On May 4th, Urena was called to Toronto, he would make the trip from Buffalo to Toronto four more times before sticking as a September call-up. In all, Urena appeared in 40 major league games and 65 Triple-A games.
Let us start in the minors. Urena did not have a good season in Buffalo, batting just .216 and producing a poor .263 wOBA and 61 wRC+. His .128 ISO, 4.5 BB%, and 17.9 K% were all very close to his career average in those categories. He finished with a .594 OPS, 11 doubles, 3 triples, and 5 HR.
Despite his less than flattering minor numbers, Urena was a much more productive player in The Show. Urena produced a .311 wOBA and 95 wRC+, along with a .293 batting average and 0.3 WAR.
His .424 BABIP suggests room for regression, as do his high 29.6 K% and low .071 also suggest. A 100 at-bat sample size is still too small but he showed he could hit major league pitching….if used correctly.
Looking Ahead to 2019
Richard Urena’s chances at receiving regular at-bats off the bench for the Blue Jays during the upcoming season are high. Tulo is gone. Aledmys Diaz is gone. This leaves Urena as the logical backup infielder/fill in.
With two seasons under his belt, Lourdes Gurriel has yet to stay off the DL for an entire season; therefore, Urena could be asked to fill in if or when Gurriel lands on the 10-day DL.
Over at 2nd base, Devon Travis‘ history with the DL is well documented. While 2018 was a positive season for the Blue Jays 2nd baseman in terms of health, it was less positive in terms of production at the plate. The new coaching staff may decide to utilize Urena to give Travis more rest days throughout the season.
Looking at the hot corner, Brandon Drury has his own question marks. Can he produce? Will the migraine issues force him to miss more time in 2019? What happens to him once Vladimir Guerrero Jr. takes over 3rd base? If Drury is healthy, he can be used to spell Vladdy at 3rd and Travis at 2nd which means Urena will be relegated to being a backup at short.
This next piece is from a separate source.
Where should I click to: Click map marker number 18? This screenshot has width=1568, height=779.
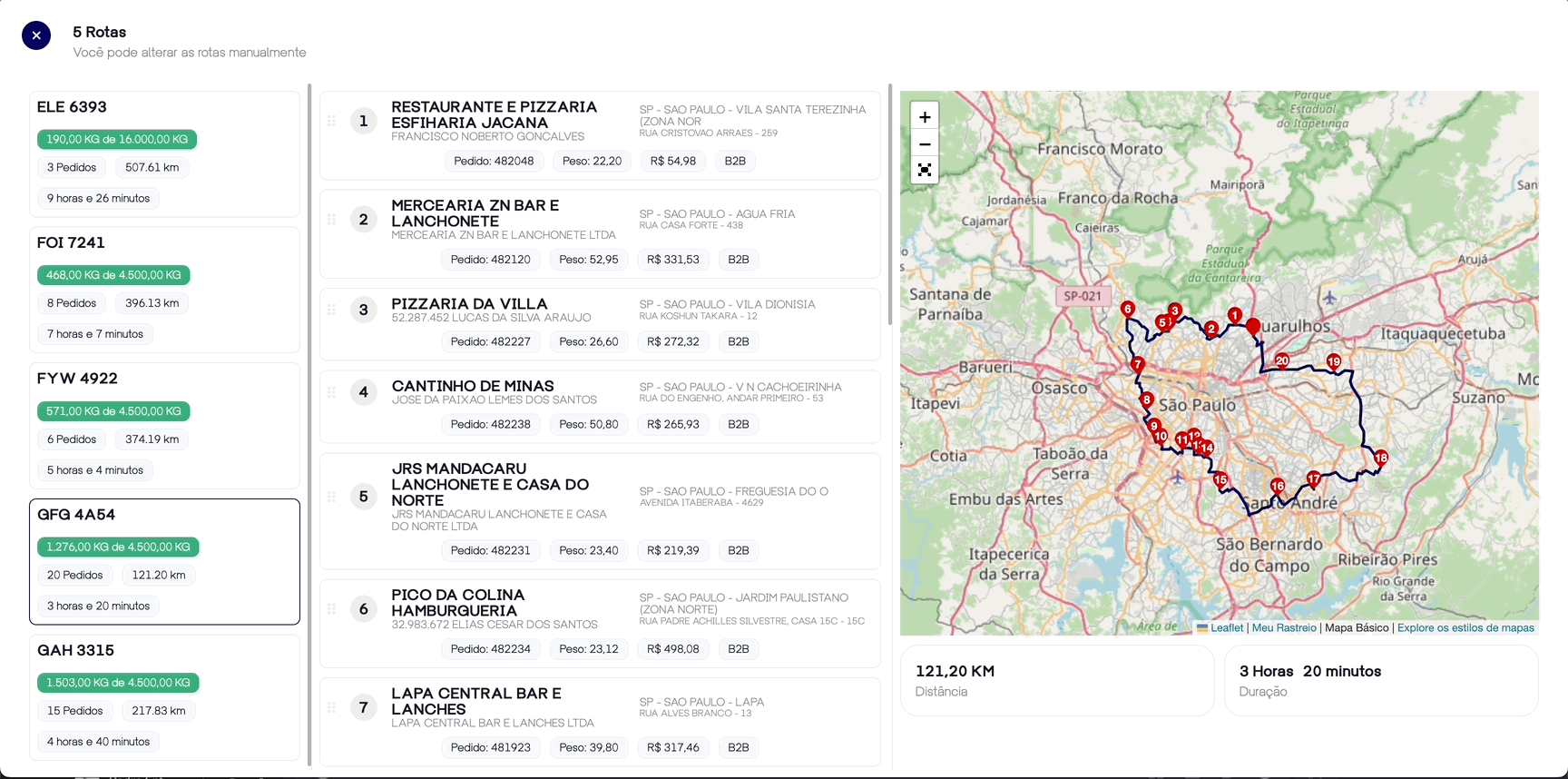[1380, 458]
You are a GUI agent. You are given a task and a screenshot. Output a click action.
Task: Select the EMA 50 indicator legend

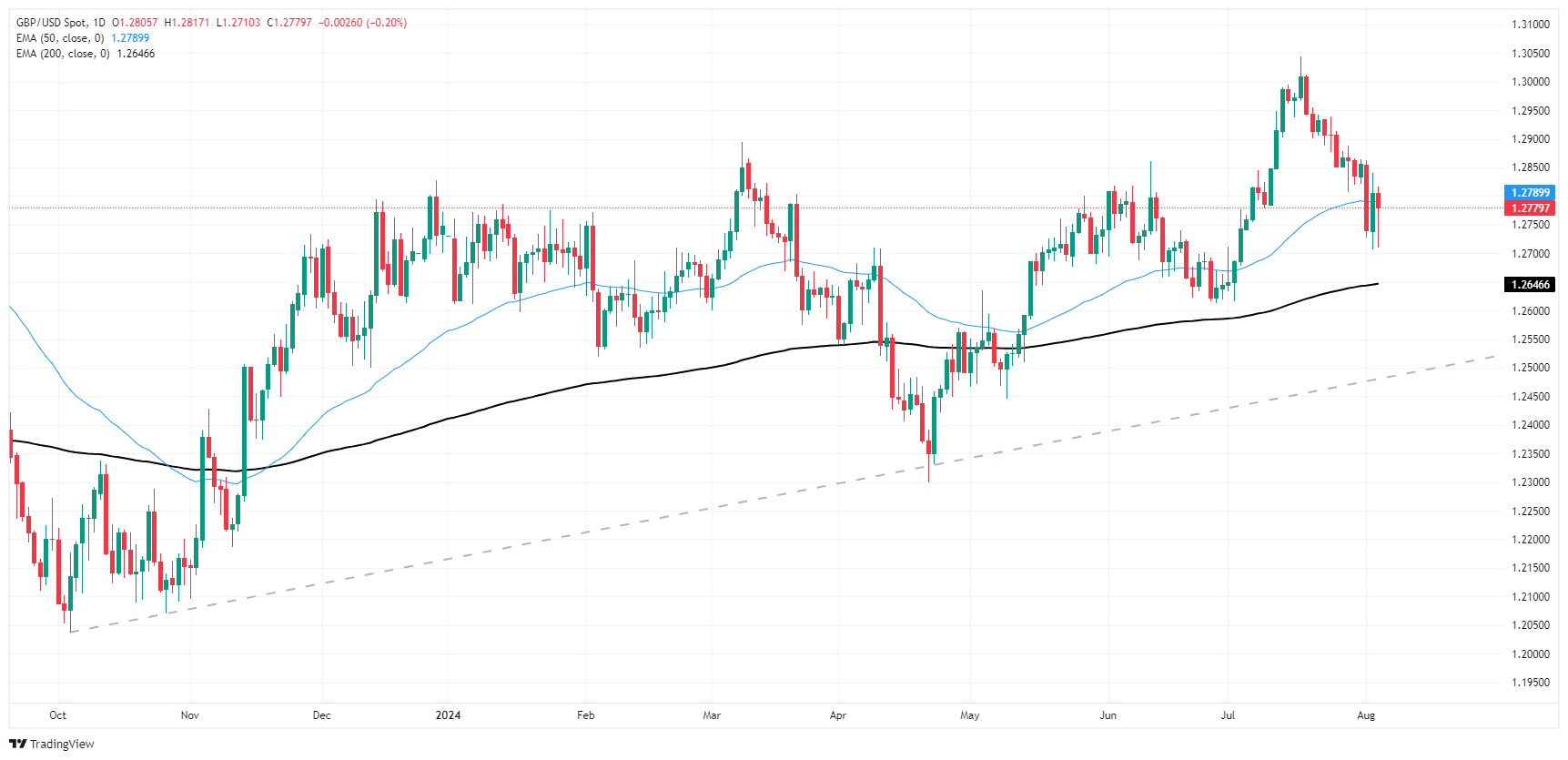(60, 38)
Lastly, Urena is entering his age 23 season, with one minor league option at the club’s disposal. Therefore, the club could decide Richard Urena receiving regular playing in Buffalo with Eric Sogard on the bench in Toronto to be a wiser option.
When considering Urena’s age and the existence of a minor league option, I hesitate to call 2019 a make or break season. However, the importance for Urena to be productive when called upon, whether it’s in Toronto or Buffalo, cannot be stressed enough.
It appears the future of the Blue Jays middle infield will be filled by Gurriel and Bichette as early as next season. Combine this with the influx of many talent middle infielders moving quickly through the system, Urena’s 2019 will likely serve as an audition season for another team in need of infield depth or willing to gamble on young major league ready infielder with some remaining projection.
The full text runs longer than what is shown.